Marjan juga menegaskan, “Aturan baru ini telah menimbulkan gejolak dan polemik di kalangan buruh. Jika sebelumnya pembayaran pensiun tidak dibatasi, tetapi kini hanya 20% yang dapat diambil sekaligus dan sisanya 80% dibayarkan secara berkala, sehingga merugikan buruh.”
Pekerja buruh menginginkan pembayaran dana pensiun dapat dilakukan secara sekaligus, termasuk untuk Janda/Duda yang kini dibatasi. Aturan baru yang mengatur skema pengambilan pensiun 20% sekaligus dan 80% dicicil dianggap tidak memberikan kebebasan pilihan bagi pekerja.
Marjan menambahkan, sedikitnya ada delapan alasan yang melandasi pengajuan permohonan tersebut. Pertama, pembayaran manfaat pensiun tidak boleh dibatasi karena program pensiun pemohon adalah sukarela, bukan wajib.
Kedua, manfaat dana pensiun pemohon adalah pengganti uang pesangon dan penghargaan masa kerja. Ketiga, janda/duda, anak, atau ahli waris peserta yang meninggal dunia akan dirugikan 40% jika pasal-pasal tersebut diterapkan.
Keempat, tidak jelas kepada siapa dibayarkan sisa manfaat dana pensiun jika peserta atau ahli waris meninggal dunia sebelum 10 tahun. Kelima, pasal-pasal itu mencabut kebahagiaan pemohon untuk membuka usaha, hidup layak, sehat, dan usia panjang.

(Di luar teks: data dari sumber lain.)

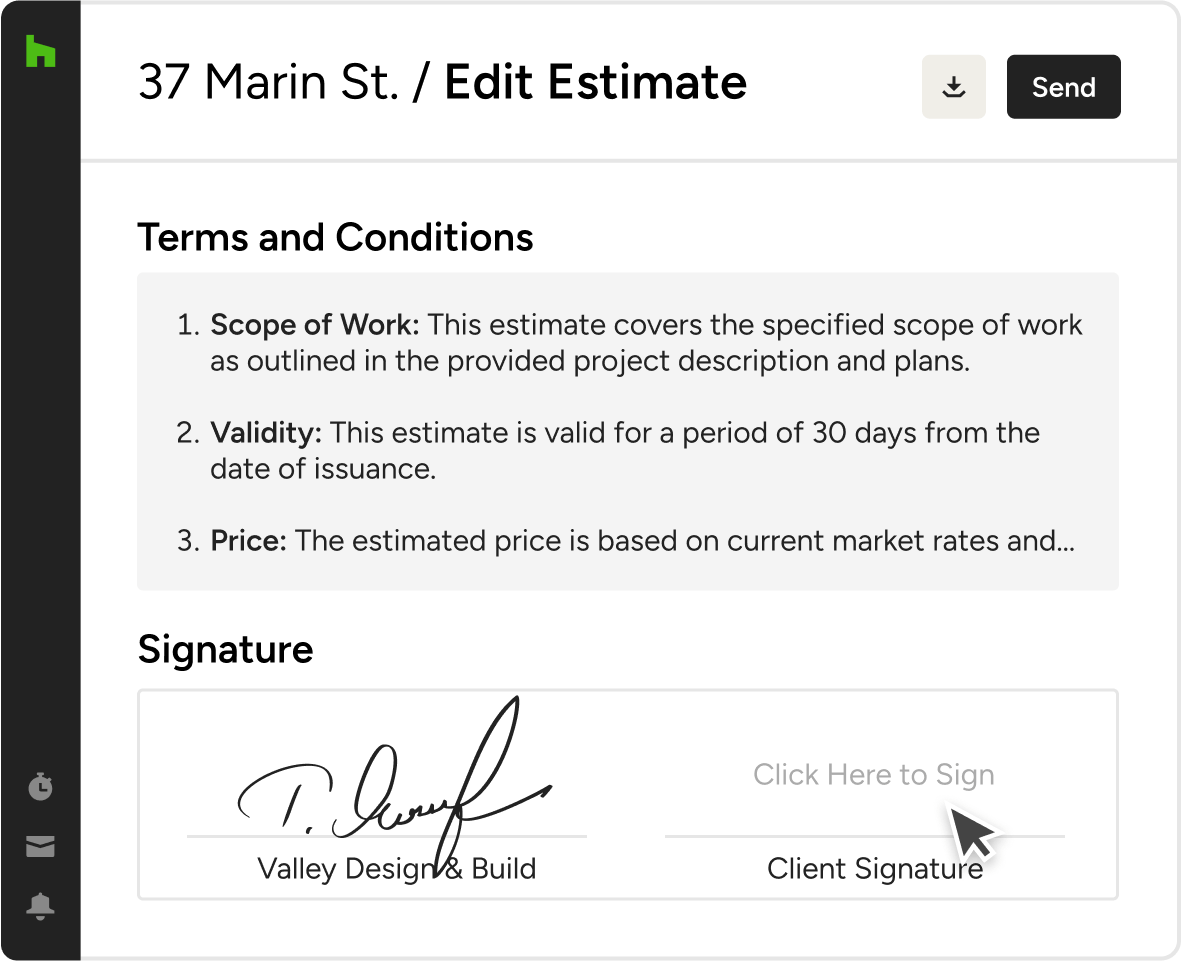This screenshot has width=1181, height=961.
Task: Click the client signature line
Action: pyautogui.click(x=865, y=836)
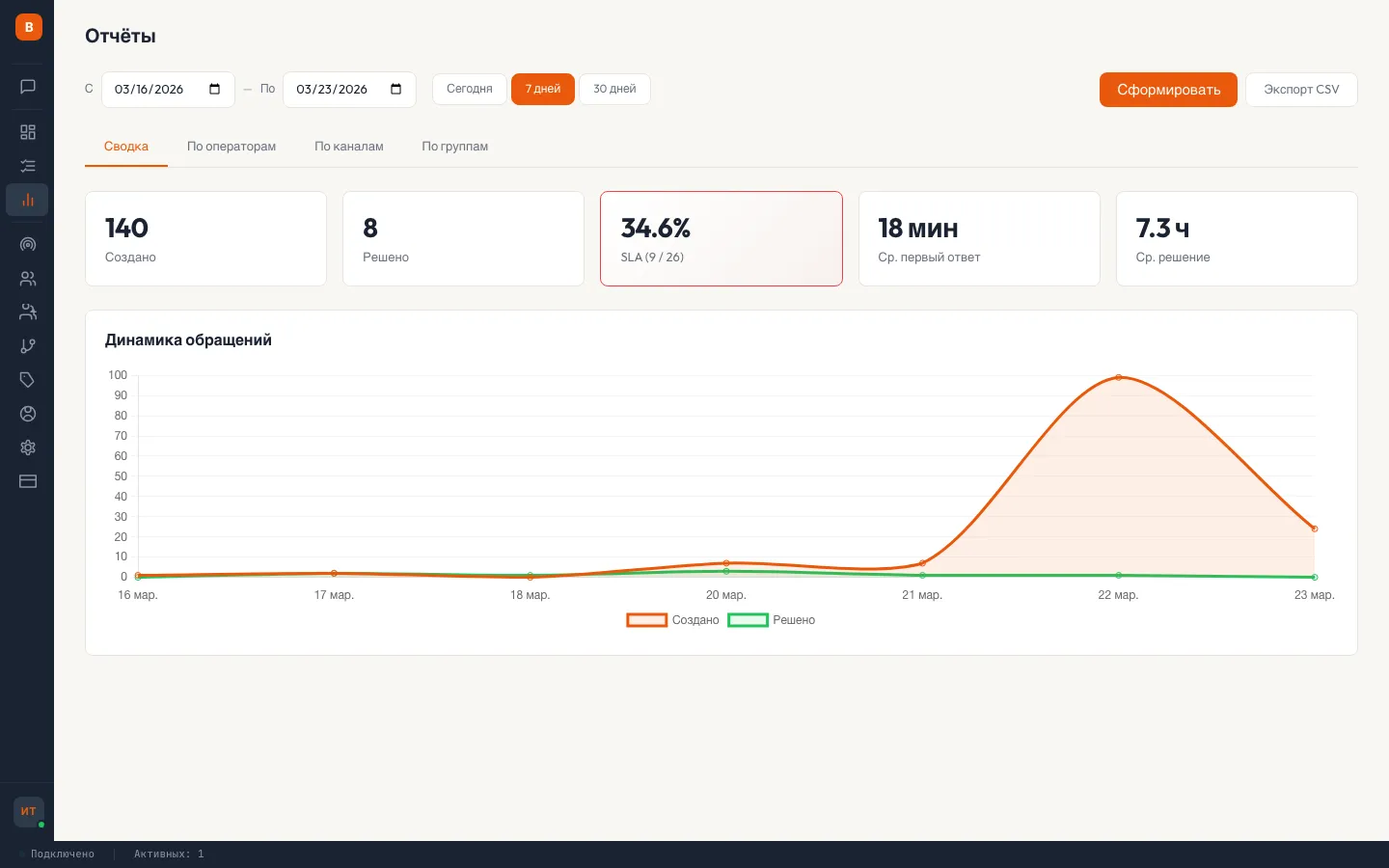Switch to the По каналам tab
The height and width of the screenshot is (868, 1389).
point(349,147)
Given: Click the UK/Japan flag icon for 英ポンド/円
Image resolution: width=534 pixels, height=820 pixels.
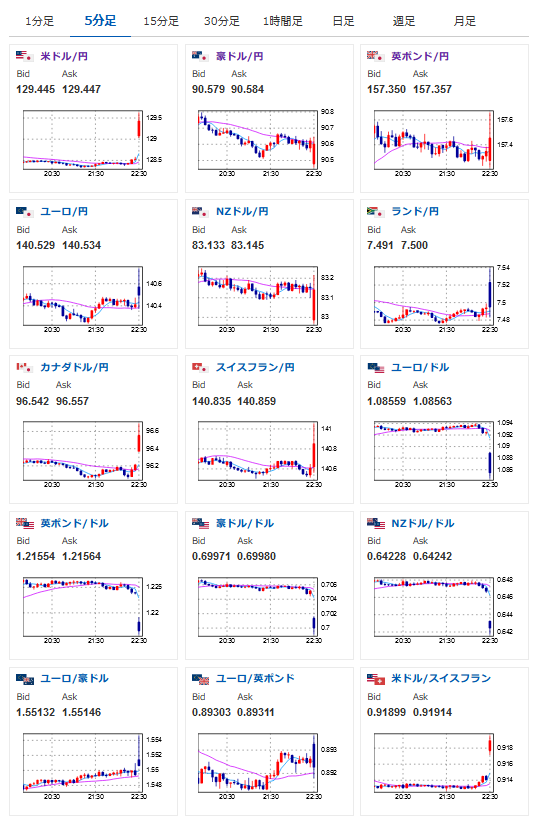Looking at the screenshot, I should pyautogui.click(x=376, y=56).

Keenam, pasal-pasal tersebut bertentangan dengan asas kepastian hukum. Ketuju, pemohon trauma dengan fenomena korupsi, fraud, dan salah investasi. Terakhir atau kedelapan, semua peserta Dana Pensiun Freeport Indonesia menolak pembayaran manfaat dana pensiun secara berkala.
Ketua PK FPE KSBSI PT Freeport Indonesia, Makmeser Kafiar, menjelaskan bahwa latar belakang gugatan ini adalah kekecewaan karyawan atas penerapan UU P2SK. Menurutnya, sebelum adanya UU P2SK, PT Freeport sudah memiliki program pensiun yang memberikan keleluasaan kepada karyawan untuk memilih skema pencairan manfaat pensiun, 100 persen sekaligus atau sistem 20 persen langsung dan 80 persen dicicil.

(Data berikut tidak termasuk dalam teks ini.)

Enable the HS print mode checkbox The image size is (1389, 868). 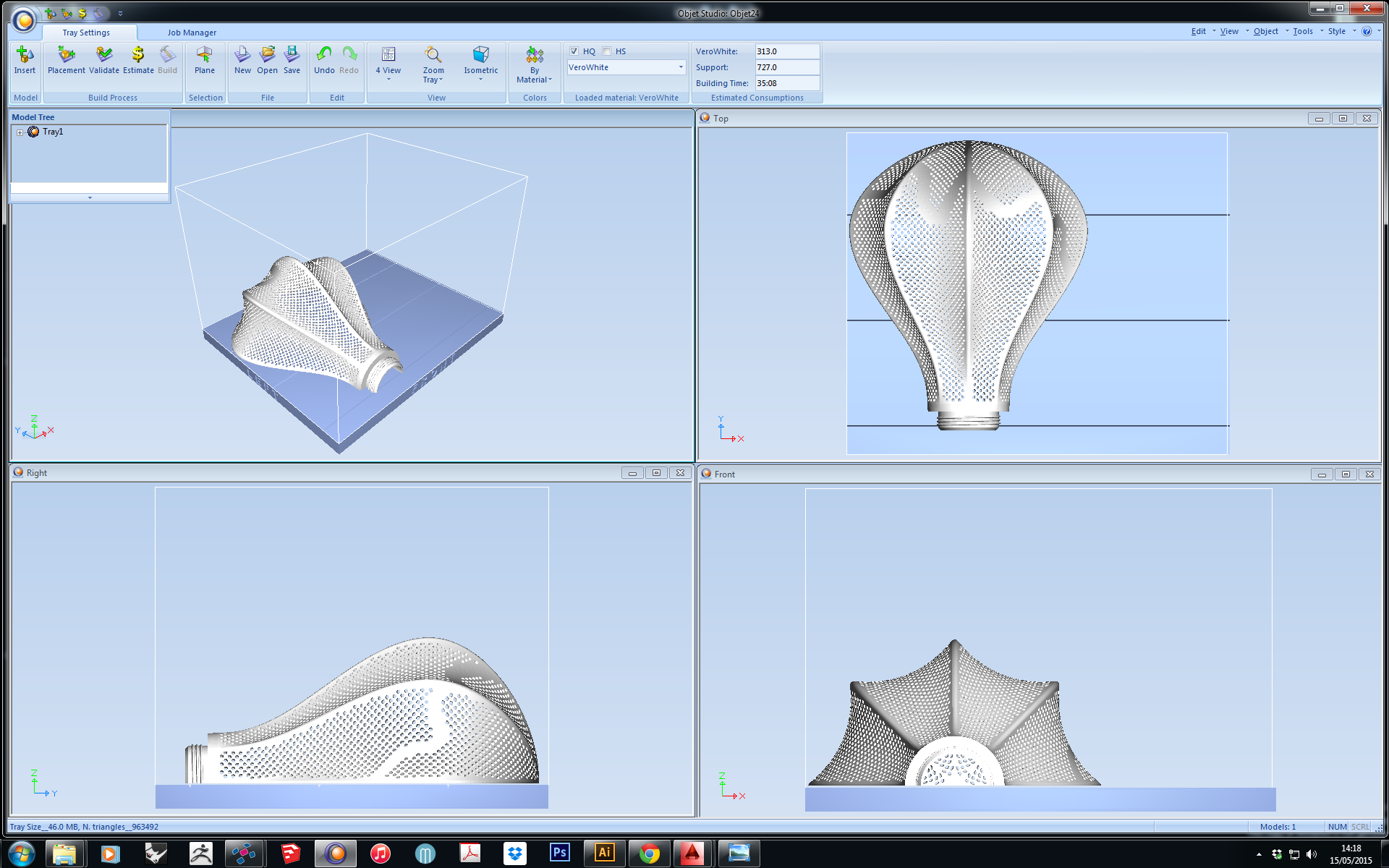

“Dalam aturan baru yang berlaku Oktober 2024, lembaga keuangan pensiun PT Freeport Indonesia tidak bisa lagi memberikan pilihan tersebut karena harus mengikuti ketentuan baru, sehingga timbul gejolak di kalangan karyawan,” ungkap Makmeser.
Keluhan karyawan sudah disampaikan kepada manajemen, pemerintah, dan OJK, namun tidak ada solusi selain menempuh jalur hukum dengan menggugat UU P2SK ke Mahkamah Konstitusi.
“Harapan kami, aturan pensiun dikembalikan seperti semula. Tidak ada keharusan 20% dan sisanya 80%. Biarkan menjadi pilihan karyawan,” tegas Makmeser.
Dalam petitumnya, ketiga karyawan PT Freeport Indonesia meminta MK untuk:
- Mengabulkan permohonan uji materiil mereka sepenuhnya.
- Menyatakan Pasal 161 ayat (2) UU No. 4/2023 tentang P2SK yang mengatur pembayaran manfaat pensiun secara berkala, bertentangan dengan UUD 1945 dan tidak memiliki kekuatan hukum mengikat, kecuali dimaknai: dapat dilakukan berkala namun peserta dapat memilih untuk menerima sekaligus.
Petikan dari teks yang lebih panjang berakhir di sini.